OTEL_SDK_DISABLED=True
I'll do some testing with that, it looks like it returns a NoOpTracer from open telemetry - but definitely that needs to be clear and unambiguous in documentation
It could contain all or any of https://user:password@secret_project.somewhere.com:12345/next_iphone_model_ai_v0.1
Appreciate you looking at this!
As a client IP is defined as a personal identifier, I don't see any way around that other than having the ability to disable telemetry and is in active breach.
Once we remove the BASE_URL though I think there wont be any IP being collected, right? So there would be no breach? I think all the other data points are generic. Will also ask council about this specifically and send them our docs with the list of collected data points, but thanks for going over it with me!
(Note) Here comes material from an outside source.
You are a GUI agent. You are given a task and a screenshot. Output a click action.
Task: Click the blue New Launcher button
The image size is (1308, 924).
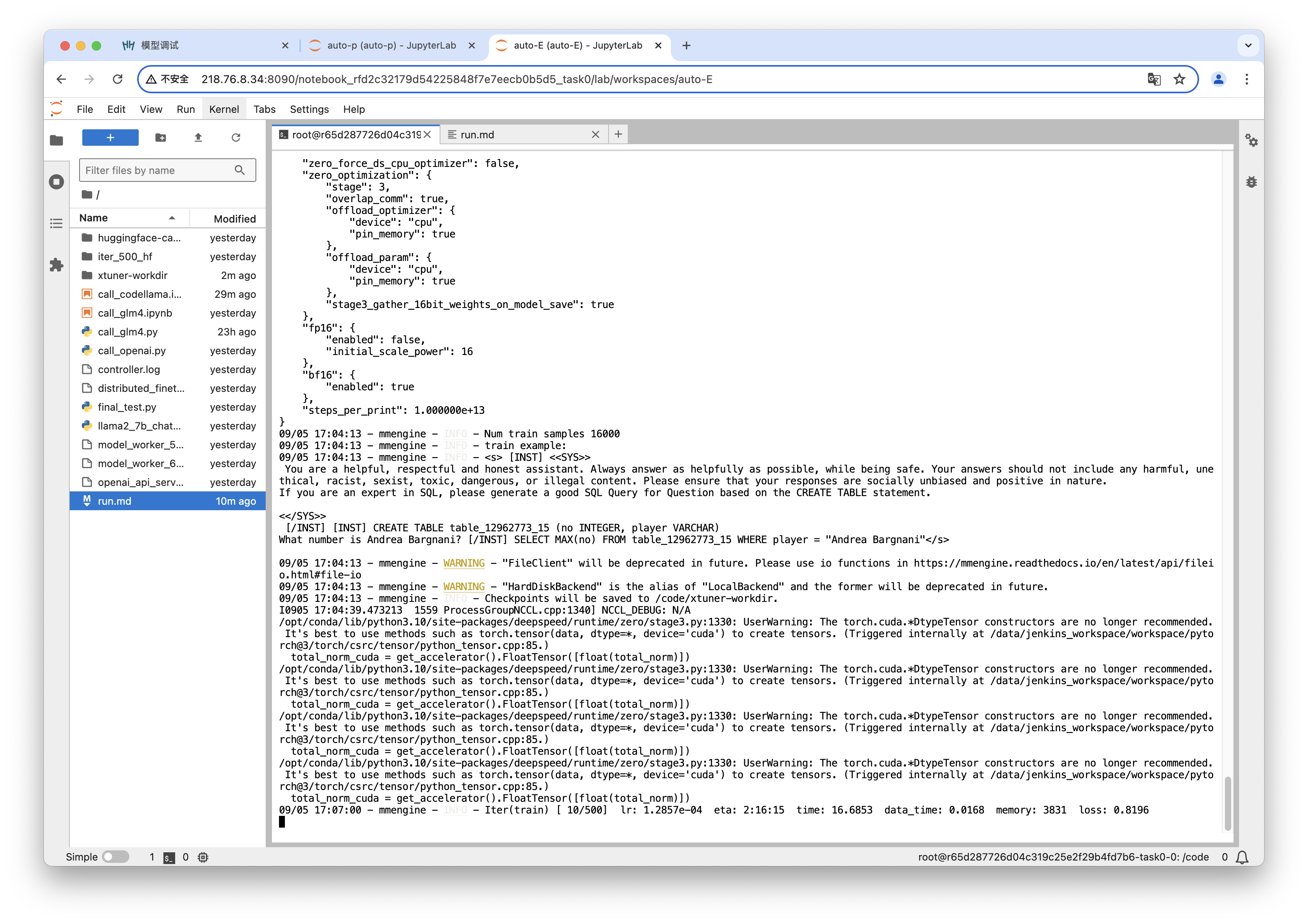[111, 137]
Oh now that I think about it people could add IP into a model name even if doesn't include the url. But yup, given we already offer a way to disable it I think it's just a matter of better docs.
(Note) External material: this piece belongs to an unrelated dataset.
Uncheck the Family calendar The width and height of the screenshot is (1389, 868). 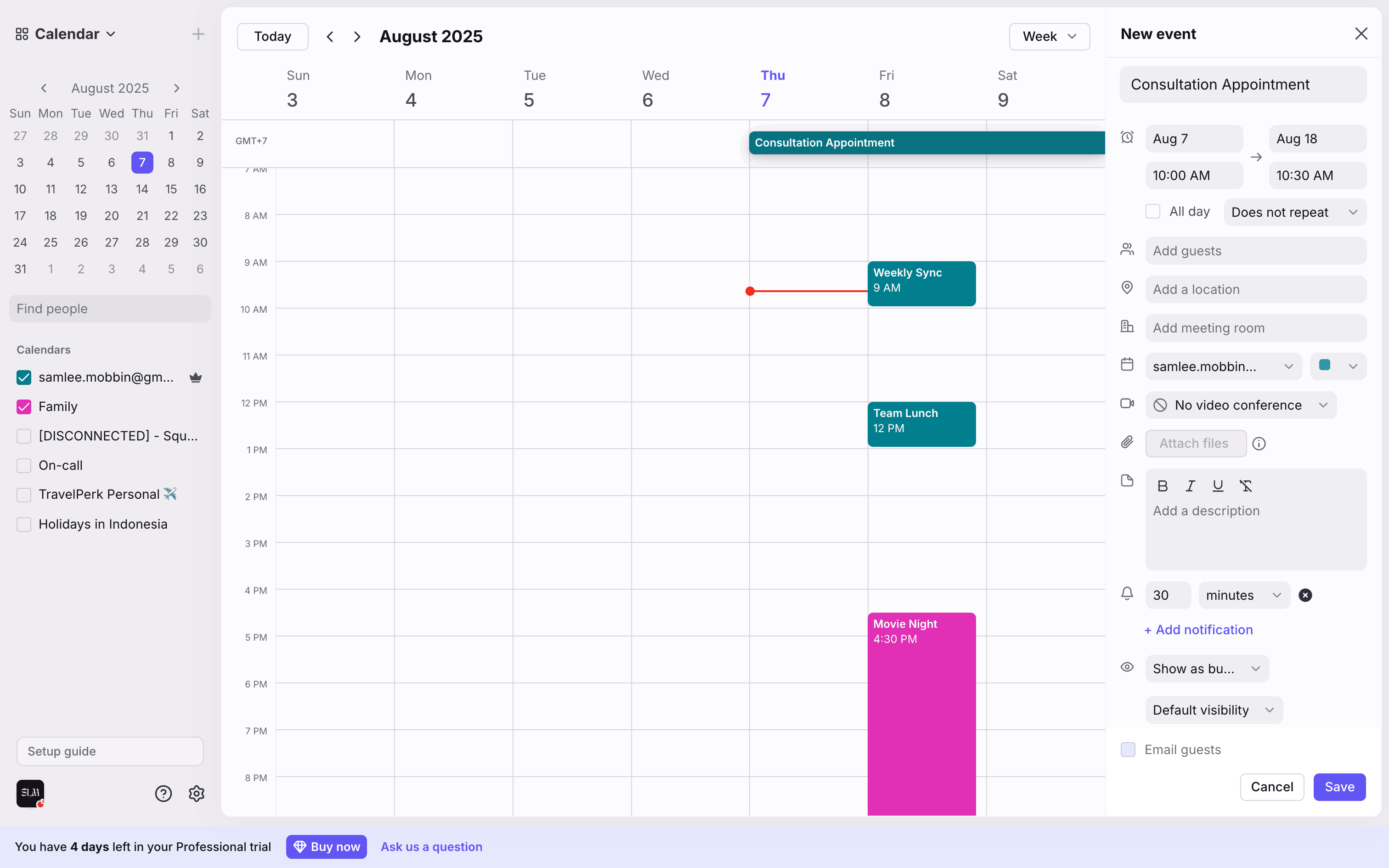[23, 407]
I think there's a couple of issues
Documenting the explicit ability to turn off telemetry , currently the wording is "We don't offer a way to disable it now, but we will in the future." So obviously change that, providing
OTEL_SDK_DISABLED=true
The order of documenting what's collected, right now stating we're not collecting private data unless... and here's the data we are collecting is definitely ambiguous. If you are using US council they will tell you it's the implementors responsibility to read the whole document and understand it. EU lawyers will tell you that's why the wording used is "unambiguous". It's fun being on those calls with specialized outside council
Just my opinion but a simple table of default collected data, optionally shared data makes it explicit and clear, including things like the output and if human input is included.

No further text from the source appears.